Les juntas déclarent la guerre à la France et déclenchent les hostilités. Les Français commettent l’erreur de considérer que ces hostilités ne sont que la prolongation des événements de Madrid. Il est vrai qu’ils ont des raisons d’être optimistes : ils bénéficient d’une supériorité numérique considérable, leurs armées sont animées d’un idéal patriotique et révolutionnaire, contrairement à l’armée espagnole, très Ancien Régime, strictement professionnelle et non stimulée par un quelconque affect. Les Français ne prennent donc pas la peine de concentrer leurs forces. Tout au long de l’année 1808, ils actionnent leurs cinq armées déployées en éventail à partir de leur frontière occidentale. Napoléon pense n’avoir affaire qu’à une querelle dynastique. En Catalogne, les Français ne peuvent s’emparer de Gérone et se trouvent isolés dans une géographie hostile. Une armée commandée par le général Dupont est envoyée en Andalousie et s’empare de Cordoue. Mais des forces s’organisent sur ses arrières et les Français sont défaits à Bailén par le général Francisco Javier Castaños. L’armée française est prisonnière de son adversaire. Au Portugal, une autre armée française va être défaite, à la bataille de Vimeiro, par Wellington. Elle parvient toutefois à se replier sur l’Espagne. Bailén ouvre la voie vers Madrid aux Espagnols. Les Français se replient vers le nord, formant avec leurs armées un demi-cercle autour de Bilbao et Pampelune.

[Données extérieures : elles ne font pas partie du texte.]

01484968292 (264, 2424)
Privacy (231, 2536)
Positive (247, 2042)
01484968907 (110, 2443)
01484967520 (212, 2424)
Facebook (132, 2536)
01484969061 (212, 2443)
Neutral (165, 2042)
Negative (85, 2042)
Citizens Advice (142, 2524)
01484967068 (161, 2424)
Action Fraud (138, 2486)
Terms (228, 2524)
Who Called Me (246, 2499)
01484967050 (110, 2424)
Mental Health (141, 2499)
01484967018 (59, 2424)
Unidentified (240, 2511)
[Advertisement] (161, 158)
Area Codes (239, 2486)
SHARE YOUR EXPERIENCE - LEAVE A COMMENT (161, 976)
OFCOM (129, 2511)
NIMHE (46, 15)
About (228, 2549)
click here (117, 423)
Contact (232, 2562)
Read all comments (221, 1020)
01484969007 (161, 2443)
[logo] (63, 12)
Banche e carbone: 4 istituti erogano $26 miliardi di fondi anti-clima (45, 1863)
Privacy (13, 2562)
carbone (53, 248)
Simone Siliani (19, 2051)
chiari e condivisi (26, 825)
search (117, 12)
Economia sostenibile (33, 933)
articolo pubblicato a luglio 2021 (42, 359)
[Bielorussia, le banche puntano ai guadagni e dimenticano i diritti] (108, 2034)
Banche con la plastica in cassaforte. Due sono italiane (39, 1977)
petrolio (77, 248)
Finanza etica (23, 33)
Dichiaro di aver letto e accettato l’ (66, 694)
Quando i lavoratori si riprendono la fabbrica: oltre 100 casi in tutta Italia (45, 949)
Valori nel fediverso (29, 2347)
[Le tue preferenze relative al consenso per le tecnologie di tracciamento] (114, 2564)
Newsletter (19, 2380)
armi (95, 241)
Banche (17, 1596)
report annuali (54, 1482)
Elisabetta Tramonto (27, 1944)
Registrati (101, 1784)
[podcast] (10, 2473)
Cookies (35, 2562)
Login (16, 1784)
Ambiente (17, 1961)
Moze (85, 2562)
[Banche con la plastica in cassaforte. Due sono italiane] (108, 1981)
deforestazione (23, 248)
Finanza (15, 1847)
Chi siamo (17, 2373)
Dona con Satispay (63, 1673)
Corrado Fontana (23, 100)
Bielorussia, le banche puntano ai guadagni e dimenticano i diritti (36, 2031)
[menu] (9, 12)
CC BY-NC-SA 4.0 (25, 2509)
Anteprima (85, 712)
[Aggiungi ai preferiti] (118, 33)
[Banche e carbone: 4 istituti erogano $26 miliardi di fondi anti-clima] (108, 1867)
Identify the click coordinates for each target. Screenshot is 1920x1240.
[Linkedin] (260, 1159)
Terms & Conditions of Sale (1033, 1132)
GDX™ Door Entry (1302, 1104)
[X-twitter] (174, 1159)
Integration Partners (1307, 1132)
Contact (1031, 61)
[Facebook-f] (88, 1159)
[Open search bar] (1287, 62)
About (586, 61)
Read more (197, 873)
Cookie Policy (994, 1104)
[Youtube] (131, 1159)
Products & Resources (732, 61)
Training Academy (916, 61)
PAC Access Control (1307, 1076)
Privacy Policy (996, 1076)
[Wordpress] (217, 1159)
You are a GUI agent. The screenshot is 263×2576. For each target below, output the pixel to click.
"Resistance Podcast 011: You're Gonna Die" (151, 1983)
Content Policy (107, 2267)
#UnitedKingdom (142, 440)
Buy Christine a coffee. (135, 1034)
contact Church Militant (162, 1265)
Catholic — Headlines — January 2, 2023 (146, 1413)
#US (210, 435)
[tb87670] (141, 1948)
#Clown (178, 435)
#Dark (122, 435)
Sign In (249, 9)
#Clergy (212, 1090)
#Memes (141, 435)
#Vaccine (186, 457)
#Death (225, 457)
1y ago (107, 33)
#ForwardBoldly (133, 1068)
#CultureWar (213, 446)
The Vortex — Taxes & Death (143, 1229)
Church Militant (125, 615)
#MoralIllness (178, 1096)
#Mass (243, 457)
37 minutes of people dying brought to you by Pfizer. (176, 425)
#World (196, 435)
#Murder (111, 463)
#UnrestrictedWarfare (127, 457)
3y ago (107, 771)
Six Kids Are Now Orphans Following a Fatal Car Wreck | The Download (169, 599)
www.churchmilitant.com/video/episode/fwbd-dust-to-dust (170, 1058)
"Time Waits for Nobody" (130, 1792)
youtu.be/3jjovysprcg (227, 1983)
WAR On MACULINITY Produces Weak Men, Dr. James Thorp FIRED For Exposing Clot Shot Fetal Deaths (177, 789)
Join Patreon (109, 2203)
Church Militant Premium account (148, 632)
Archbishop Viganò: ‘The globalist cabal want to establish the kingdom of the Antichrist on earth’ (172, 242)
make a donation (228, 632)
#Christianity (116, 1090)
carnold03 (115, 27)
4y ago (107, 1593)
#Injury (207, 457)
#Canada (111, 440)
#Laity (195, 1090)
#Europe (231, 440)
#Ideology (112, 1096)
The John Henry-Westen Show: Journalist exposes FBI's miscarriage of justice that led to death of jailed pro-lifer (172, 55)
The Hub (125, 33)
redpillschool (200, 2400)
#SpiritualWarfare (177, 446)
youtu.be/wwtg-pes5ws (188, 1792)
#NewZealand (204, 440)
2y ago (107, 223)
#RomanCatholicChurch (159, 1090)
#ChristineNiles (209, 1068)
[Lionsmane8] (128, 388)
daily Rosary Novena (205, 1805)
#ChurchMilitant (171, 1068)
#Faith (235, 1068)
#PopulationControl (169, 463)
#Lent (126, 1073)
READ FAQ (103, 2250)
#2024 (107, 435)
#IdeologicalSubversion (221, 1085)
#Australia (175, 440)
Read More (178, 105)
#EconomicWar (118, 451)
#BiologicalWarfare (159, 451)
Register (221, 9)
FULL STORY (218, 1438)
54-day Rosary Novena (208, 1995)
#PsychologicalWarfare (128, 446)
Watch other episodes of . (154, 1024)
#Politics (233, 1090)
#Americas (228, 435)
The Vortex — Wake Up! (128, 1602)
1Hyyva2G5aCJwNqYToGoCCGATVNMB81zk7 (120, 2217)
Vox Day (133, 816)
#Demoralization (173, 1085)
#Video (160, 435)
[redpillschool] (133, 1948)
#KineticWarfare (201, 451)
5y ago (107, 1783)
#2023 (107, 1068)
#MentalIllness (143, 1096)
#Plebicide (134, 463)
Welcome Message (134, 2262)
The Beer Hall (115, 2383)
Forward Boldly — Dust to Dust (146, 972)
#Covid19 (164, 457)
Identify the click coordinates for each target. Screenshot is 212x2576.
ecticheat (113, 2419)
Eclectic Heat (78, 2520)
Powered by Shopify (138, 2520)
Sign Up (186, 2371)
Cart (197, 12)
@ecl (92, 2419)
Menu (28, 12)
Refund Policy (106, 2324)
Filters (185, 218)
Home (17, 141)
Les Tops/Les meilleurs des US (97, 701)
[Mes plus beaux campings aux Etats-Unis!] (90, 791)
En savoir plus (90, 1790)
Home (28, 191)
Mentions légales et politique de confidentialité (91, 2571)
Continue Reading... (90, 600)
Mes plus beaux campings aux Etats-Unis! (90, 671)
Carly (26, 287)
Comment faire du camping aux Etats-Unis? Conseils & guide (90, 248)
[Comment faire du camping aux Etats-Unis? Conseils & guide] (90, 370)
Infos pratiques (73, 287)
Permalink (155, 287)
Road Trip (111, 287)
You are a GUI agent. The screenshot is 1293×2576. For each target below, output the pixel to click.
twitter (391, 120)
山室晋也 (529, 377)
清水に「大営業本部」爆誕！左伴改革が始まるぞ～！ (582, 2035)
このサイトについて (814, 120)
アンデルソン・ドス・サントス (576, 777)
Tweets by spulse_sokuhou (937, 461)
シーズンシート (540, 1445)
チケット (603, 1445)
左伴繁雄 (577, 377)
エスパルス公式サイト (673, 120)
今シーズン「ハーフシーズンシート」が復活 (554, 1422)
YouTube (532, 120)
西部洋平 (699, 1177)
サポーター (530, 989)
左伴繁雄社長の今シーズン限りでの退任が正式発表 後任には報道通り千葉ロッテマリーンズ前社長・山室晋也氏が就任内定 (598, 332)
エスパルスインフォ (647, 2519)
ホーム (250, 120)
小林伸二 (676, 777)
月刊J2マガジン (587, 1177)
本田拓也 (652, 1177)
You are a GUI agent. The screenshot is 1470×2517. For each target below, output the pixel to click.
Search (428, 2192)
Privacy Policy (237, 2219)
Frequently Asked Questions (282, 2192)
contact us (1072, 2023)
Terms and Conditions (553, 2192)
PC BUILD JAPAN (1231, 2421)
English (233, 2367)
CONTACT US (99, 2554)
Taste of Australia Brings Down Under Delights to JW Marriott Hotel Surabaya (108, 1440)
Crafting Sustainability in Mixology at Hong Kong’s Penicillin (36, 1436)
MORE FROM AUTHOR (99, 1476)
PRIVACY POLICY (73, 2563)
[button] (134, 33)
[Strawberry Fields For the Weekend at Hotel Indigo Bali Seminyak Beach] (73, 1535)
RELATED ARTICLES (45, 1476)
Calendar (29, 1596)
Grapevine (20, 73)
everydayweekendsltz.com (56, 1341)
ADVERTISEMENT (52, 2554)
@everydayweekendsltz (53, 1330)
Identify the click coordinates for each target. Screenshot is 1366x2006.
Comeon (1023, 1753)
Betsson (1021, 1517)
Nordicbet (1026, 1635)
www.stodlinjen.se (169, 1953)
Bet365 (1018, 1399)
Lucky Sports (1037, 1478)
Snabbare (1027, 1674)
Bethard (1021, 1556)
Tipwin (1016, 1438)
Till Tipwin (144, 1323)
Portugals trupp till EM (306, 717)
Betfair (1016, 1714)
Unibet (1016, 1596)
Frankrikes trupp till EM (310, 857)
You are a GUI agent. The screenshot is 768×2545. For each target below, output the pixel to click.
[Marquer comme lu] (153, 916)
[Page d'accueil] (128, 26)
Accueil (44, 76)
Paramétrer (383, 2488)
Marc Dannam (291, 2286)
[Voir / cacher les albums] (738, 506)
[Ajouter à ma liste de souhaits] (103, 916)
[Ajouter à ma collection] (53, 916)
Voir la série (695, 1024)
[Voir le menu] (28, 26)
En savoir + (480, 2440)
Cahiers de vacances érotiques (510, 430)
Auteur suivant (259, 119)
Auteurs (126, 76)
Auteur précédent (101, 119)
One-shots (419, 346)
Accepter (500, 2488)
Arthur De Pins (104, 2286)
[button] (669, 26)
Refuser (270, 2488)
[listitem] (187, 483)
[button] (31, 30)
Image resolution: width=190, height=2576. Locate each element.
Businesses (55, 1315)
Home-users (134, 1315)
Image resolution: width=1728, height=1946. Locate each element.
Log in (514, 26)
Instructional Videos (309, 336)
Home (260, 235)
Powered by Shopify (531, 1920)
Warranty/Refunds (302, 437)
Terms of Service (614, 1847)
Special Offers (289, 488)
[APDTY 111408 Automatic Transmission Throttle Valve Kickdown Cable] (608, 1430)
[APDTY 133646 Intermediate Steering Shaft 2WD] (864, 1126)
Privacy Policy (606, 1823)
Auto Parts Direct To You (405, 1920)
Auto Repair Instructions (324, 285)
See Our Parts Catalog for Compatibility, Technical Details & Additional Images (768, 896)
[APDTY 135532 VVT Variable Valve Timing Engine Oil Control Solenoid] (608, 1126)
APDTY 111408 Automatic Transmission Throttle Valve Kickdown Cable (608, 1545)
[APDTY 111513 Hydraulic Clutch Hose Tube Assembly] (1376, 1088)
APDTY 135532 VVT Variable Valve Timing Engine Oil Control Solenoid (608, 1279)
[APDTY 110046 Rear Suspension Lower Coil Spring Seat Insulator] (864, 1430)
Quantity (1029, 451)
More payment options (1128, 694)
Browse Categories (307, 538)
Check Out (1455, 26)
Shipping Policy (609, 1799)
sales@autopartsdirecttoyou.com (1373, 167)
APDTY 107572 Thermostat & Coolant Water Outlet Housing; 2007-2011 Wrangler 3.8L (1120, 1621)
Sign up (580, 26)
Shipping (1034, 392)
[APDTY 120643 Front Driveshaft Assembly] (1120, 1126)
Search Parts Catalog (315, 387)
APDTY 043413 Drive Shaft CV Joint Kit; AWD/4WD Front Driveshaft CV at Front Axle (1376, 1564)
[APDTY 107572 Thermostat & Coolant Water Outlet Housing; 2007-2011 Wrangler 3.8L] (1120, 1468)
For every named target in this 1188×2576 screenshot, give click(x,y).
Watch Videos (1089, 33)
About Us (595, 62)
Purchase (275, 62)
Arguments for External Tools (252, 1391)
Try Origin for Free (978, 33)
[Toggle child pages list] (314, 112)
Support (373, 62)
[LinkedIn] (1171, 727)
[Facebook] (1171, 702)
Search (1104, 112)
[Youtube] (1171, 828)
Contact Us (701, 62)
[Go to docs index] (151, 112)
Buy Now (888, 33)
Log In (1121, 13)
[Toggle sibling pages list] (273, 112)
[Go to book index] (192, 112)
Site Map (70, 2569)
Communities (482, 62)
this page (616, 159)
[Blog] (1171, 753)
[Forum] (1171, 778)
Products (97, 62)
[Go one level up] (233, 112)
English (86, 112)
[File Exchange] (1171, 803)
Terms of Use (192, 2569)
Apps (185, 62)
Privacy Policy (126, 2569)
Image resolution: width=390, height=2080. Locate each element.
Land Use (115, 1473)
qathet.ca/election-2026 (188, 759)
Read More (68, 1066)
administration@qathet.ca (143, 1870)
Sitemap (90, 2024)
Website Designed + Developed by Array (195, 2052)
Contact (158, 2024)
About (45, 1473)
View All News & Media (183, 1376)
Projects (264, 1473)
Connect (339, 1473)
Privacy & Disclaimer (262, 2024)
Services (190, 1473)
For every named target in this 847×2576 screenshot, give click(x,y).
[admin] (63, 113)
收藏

Les manœuvres politiques suivent leur cours et des deux côtés. A Bayonne, la famille royale espagnole est forcée d’abdiquer. Napoléon place sur le trône vacant son frère José, roi de Naples ; et il adresse un manifeste aux Espagnols dans lequel il leur exprime sa volonté de régénérer leur pays. Il ouvre son programme en convoquant une Junta de notables à Bayonne, sorte d’entité consultative destinée à doter l’Espagne d’une législation fondamentale. Mais ce projet n’aboutit pas vraiment et ne délivre aucune décision importante. Elle ne fait que débattre d’un projet de Constitution (présenté par Napoléon) auquel elle n’apporte que quelques légères rectifications. Ce qui reste connu sous le nom de Constitution de Bayonne (juillet 1808), bien qu’autoritaire, représente une avance considérable par rapport à l’Espagne de l’Ancien Régime.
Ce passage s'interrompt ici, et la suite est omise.